Abstract
The DNA damage response (DDR) requires a complex network of proteins that detect DNA damage, promote repair, and coordinate DNA repair with the cell cycle. The SQEF/Y C-terminal motif of histone H2A.X is rapidly phosphorylated (γH2A.X) upon induction of DNA damage. However, readers of this modification in plants have remained elusive. In animals mediator of DNA damage checkpoint 1 (MDC1) binds γH2A.X through a BRCA1 carboxyl-terminal (BRCT) domain.
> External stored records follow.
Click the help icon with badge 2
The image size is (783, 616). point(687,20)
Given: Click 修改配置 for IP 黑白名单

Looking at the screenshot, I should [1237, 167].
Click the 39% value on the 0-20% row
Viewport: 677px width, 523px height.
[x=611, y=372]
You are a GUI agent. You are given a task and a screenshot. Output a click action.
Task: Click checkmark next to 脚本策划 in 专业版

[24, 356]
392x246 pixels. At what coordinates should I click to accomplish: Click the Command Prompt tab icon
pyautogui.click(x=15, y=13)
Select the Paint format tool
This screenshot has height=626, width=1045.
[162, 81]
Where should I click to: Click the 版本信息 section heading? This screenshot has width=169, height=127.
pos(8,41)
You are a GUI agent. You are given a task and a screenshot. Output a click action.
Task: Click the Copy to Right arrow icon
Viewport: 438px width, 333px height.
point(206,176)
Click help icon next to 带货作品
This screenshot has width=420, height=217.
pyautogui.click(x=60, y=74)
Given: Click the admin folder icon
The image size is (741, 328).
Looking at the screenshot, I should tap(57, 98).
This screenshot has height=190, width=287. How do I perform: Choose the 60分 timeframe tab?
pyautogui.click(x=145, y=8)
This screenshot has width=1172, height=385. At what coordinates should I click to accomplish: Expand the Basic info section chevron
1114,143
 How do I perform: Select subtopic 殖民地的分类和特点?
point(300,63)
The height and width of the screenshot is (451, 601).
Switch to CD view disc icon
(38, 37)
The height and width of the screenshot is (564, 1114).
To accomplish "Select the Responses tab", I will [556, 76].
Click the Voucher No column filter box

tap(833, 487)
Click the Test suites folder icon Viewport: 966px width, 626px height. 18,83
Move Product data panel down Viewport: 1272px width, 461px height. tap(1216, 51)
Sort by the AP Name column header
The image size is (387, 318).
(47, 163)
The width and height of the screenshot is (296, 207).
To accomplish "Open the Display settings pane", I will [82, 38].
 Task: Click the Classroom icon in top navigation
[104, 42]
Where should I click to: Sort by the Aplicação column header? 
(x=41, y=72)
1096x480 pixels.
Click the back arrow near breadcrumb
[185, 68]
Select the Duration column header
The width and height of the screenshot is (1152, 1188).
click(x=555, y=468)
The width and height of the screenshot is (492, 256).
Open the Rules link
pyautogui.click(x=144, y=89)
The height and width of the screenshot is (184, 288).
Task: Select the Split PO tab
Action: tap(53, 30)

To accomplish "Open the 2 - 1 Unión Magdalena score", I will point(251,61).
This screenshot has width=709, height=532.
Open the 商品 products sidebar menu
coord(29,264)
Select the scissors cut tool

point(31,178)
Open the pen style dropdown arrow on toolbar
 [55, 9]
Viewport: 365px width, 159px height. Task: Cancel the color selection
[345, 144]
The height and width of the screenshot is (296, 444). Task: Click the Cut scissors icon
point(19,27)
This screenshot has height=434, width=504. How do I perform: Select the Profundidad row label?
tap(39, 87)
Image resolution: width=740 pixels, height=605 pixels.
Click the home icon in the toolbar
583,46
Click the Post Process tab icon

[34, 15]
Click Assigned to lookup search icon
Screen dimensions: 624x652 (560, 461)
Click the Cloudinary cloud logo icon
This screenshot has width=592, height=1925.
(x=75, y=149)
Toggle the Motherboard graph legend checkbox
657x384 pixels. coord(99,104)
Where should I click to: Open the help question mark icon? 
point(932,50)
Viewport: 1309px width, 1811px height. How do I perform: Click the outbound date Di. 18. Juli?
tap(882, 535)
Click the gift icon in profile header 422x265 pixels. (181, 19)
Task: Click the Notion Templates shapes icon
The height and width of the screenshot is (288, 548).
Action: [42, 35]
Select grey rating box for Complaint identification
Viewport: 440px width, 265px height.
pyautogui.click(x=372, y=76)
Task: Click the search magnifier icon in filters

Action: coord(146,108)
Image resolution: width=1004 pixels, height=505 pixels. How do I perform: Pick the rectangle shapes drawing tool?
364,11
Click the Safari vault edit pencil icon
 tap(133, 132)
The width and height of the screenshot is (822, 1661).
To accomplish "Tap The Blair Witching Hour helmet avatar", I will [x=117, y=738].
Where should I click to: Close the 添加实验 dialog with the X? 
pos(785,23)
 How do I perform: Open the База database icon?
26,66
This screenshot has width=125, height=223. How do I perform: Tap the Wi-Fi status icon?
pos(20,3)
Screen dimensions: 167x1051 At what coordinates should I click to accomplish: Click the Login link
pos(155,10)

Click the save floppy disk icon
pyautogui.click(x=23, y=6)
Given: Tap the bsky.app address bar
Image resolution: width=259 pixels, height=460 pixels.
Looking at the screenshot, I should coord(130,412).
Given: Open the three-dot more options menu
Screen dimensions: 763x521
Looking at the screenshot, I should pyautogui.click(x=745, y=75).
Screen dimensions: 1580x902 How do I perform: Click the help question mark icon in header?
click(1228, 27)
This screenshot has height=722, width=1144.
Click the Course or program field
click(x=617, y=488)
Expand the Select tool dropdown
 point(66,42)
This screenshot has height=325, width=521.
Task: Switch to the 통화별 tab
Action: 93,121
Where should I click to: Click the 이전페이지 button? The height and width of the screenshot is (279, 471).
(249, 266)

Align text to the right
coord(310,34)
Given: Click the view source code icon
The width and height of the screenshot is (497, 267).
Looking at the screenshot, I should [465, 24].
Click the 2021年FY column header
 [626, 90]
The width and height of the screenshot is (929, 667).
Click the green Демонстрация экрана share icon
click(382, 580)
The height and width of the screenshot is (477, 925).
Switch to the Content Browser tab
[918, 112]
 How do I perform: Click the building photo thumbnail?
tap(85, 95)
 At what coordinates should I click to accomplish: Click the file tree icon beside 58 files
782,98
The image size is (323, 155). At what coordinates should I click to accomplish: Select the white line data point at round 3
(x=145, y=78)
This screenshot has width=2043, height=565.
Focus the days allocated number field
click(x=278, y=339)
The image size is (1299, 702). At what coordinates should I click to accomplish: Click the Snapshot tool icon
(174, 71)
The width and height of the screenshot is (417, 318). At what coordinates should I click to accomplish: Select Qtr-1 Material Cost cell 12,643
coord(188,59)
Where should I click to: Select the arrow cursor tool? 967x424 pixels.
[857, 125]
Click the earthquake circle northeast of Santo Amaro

Individual BRCT domains or tandem BRCT domains (tBRCT) bind phosphorylated peptides and are predominantly associated with proteins involved in the DDR. Here, we performed a systematic analysis of BRCT domain proteome in Arabidopsis. Among 21 BRCT domain proteins, we identified BCP4 as a candidate ortholog of human MDC1. The C-terminal tBRCT domain of BCP4 bound γH2A.X in vitro and BCP4 localized into DNA damage-induced foci that were H2A.X dependent. We also show that although BCP1 has a dual tBRCT domain protein, it does not bind to γH2A.X, but co-localizes with γH2A.X in DNA damage-induced foci suggesting its function downstream of γH2A.X recognition. This along with tBRCT sequence similarities makes BCP1 functionally related to human PAXIP1. BCP1 and BCP4 are conserved in multicellular plants, and their evolution in Archaeplastida coincides with the acquisition of H2A.X in multicellular streptophytes. We conclude that BCP1 and BCP4 in plants and PAXIP1 and MDC1 in metazoa evolved independently from common ancestors with tBRCT domains.
Competing Interest Statement
The authors have declared no competing interest.